Nvidia driver download settings

I clicked “Download” in the next page

Nvidia driver download

and then right-clicked on the “Agree & Download” button on the subsequent page and copied the link address

Nvidia driver download link

Back in the instance I downloaded the driver using the link

wget https://us.download.nvidia.com/tesla/535.129.03/NVIDIA-Linux-x86_64-535.129.03.run

Then I installed the driver

sudo sh NVIDIA-Linux-x86_64-535.129.03.run

and went through the installation process accepting the default options.

Following the installation, the warning message disappeared and I was able to run the example. The example took about a couple of hours to run I think although I left it running and did not monitor the time exactly. It saves tensorboard logs which can be viewed as follows

tensorboard --logdir textual_inversion_cat --port <YOUR_PORT>

You can now view this on the browswer on whichever port you have forwarded to the instance. For me it was localhost:6014.

Note that I needed to install six to get this to work

pip install six

Note that checkpoints and weights are saved in the textual_inversion_cat directory in the examples/textual_inversion folder. If you want to redo the training for any reason, delete this directory.

Using tmux to run the example in the background

So that I could disconnect from the instance and the process would continue running, I ran it on tmux. To do so run

tmux new -s <YOUR_SESSION_NAME>

Then run the example, making sure the virtual environment is activated and you are in the examples/textual_inversion directory. To leave the tmux session press Ctrl+b and then d. To reattach to the session run.

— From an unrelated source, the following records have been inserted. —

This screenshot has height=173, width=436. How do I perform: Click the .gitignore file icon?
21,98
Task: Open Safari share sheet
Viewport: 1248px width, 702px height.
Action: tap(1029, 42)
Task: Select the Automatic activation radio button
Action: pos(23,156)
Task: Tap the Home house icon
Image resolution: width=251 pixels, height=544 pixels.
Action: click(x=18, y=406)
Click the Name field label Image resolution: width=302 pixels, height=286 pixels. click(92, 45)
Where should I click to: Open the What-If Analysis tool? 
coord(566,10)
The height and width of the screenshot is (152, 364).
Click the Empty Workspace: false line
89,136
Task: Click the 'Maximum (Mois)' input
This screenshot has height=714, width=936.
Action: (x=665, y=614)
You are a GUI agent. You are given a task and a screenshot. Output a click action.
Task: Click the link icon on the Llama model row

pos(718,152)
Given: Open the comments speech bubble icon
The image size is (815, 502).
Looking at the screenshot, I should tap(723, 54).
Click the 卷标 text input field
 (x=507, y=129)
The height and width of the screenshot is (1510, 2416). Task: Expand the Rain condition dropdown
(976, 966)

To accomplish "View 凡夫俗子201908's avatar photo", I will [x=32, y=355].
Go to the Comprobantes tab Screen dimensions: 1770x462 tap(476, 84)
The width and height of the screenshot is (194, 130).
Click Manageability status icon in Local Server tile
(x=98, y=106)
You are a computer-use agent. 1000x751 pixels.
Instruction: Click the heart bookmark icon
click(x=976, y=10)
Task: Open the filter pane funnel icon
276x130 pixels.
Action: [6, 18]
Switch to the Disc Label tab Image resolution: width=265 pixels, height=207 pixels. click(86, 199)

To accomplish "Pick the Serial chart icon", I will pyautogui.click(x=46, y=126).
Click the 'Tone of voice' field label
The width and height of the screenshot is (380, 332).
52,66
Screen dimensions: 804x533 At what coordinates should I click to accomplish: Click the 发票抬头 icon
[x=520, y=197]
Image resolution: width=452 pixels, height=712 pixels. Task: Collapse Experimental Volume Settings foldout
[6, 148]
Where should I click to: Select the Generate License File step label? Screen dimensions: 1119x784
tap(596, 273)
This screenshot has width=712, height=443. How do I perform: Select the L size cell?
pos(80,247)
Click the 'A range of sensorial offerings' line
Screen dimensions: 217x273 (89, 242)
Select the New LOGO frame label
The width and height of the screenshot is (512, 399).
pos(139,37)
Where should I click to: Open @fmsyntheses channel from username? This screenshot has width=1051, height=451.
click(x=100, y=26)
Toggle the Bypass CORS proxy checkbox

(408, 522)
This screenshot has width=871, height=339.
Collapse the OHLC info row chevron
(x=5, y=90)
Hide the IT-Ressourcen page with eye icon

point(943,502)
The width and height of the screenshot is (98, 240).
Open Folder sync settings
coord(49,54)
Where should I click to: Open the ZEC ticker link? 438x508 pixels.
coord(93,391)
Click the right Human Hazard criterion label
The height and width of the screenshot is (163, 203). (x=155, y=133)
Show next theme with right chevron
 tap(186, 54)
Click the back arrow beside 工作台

To reattach to the session run

tmux attach -t <YOUR_SESSION_NAME>

To delete the session either run exit within the session or from outside the session run

tmux kill-session -t <YOUR_SESSION_NAME>

Inference

The tutorial provides an inference script which I have slightly modified to run in a Jupyter notebook.

First I needed to install jupyterlab and to register the virtual environment with jupyter

pip install jupyterlab
python -m ipykernel install --user --name=fusion

Then I created a notebook in inference.ipynb in examples/textual_inversion and ran a cell with this code to setup the model

from diffusers import StableDiffusionPipeline
import torch

pipeline = StableDiffusionPipeline.from_pretrained("runwayml/stable-diffusion-v1-5", torch_dtype=torch.float16).to("cuda")
pipeline.load_textual_inversion("sd-concepts-library/cat-toy")

Now you can generate an image, noting that the placeholder_token <cat-toy> must be present in the prompt

image = pipeline("A <cat-toy> train", num_inference_steps=50).images[0]

Since image is a PIL image, you can view in the notebook by simply running

image

Generated image

Example generated image for prompt "A <cat-toy> train"

Next steps

Here are some ideas for what to do next

  • Learn more about Diffusion models and Textual Inversion
  • Use different prompts to generate more images
  • Train the model with different settings
  • Customise the example to train on your own data
  • Run Jax version of the example
  • Try out other examples in Diffusers library